Sodium glucose co-transporter 2 inhibitors (SGLT2i) show promise as an add-on to insulin therapy in patients with type 1 diabetes (T1D), however their effect on glucagon secretion in T1D is not yet known. Increases in glucagon have the potential to protect against hypoglycemia that may develop from insulin overtreatment or exercise. We investigated whether 8 days of SGLT2i treatment (10mg/kg empagliflozin, 2x/day) altered plasma glucagon concentrations in response to voluntary running wheel activity and insulin-induced hypoglycemia in male and female Wistar rats with streptozotocin-induced T1D. SGLT2 inhibition did not alter basal or post-exercise glucagon concentrations and did not affect exercise-associated changes in blood glucose (BG) levels. Additionally, SGLT2 inhibition did not alter voluntary activity levels. However, in males, SGLT2 inhibition lowered plasma glucagon response during an insulin tolerance test (+22.7±30.8 pg/mL vs. +40.4±48.6 pg/mL, p=0.02) and decreased the time taken to reach hypoglycemia (30±13.4 min vs. 63.8±17.2 min, p<0.0001), as compared to placebo. We also observed novel sex differences in the response of BG and glucagon concentrations to voluntary exercise. In female rats alone, voluntary exercise decreased BG concentrations (-2.9±2.6 mM vs. +1.7±1.8 mM, p=0.0003) and led to lower post-exercise glucagon concentrations (37.3±47.9 pg/mL vs. 117.9±86.0 pg/mL, p=0.01), as compared to inactive animals.

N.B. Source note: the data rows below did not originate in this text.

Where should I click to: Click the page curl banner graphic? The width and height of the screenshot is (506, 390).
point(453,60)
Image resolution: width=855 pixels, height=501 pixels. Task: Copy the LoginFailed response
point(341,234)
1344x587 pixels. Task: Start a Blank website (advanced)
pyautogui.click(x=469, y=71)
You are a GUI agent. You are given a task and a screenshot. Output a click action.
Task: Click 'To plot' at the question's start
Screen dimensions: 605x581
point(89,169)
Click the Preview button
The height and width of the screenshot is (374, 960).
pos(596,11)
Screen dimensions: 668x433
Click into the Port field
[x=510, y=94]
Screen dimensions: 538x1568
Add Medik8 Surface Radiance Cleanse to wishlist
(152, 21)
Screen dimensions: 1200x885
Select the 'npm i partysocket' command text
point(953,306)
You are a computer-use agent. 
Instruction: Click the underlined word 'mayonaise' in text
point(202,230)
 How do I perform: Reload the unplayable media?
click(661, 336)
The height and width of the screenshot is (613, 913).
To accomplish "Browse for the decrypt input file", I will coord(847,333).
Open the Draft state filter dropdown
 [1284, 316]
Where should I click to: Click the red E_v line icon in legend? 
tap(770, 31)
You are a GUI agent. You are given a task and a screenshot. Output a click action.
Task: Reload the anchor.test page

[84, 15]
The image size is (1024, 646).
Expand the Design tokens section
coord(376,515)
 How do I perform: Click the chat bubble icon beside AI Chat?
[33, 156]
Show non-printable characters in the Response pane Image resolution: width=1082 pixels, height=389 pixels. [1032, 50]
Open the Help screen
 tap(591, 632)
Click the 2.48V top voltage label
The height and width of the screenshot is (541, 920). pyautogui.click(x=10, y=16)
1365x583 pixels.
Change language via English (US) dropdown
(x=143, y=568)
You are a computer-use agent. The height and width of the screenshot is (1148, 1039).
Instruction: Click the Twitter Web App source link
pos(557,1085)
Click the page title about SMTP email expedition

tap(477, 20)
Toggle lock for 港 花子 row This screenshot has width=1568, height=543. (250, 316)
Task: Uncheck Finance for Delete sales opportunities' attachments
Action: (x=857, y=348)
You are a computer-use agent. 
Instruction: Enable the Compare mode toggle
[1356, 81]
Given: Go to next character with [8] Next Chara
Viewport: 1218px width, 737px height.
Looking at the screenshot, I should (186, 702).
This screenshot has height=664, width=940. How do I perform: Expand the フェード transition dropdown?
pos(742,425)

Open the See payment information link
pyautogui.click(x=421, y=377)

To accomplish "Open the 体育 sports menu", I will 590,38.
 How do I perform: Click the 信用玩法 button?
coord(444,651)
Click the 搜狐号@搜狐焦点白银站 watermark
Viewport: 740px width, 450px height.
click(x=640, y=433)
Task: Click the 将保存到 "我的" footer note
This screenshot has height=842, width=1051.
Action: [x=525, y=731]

On average, voluntary activity levels were higher in females than in males (539.2±199.4 m vs. 308.4±215.6 m, p=0.02), however running distances were not correlated with changes in BG levels during exercise (r2=0.02). Our finding of increased hypoglycemia risk with SGLT2i has concerning implications for its use as an adjunct to insulin therapy in T1D. The novel sex differences that we observed should be investigated in individuals with T1D to determine their human applicability and potential mechanisms. Disclosure C.A. Greenberg: None. E.R. Mandel: None. A.M. Pasieka: None. M. Jahangiriesmaili: None. J. Tremblay: None. M. Riddell: Advisory Panel; Self; Xeris Pharmaceuticals, Inc. Research Support; Self; Dexcom, Inc. Speaker's Bureau; Self; Insulet Corporation, Medtronic MiniMed, Inc. Stock/Shareholder; Self; Zucara Therapeutics Inc.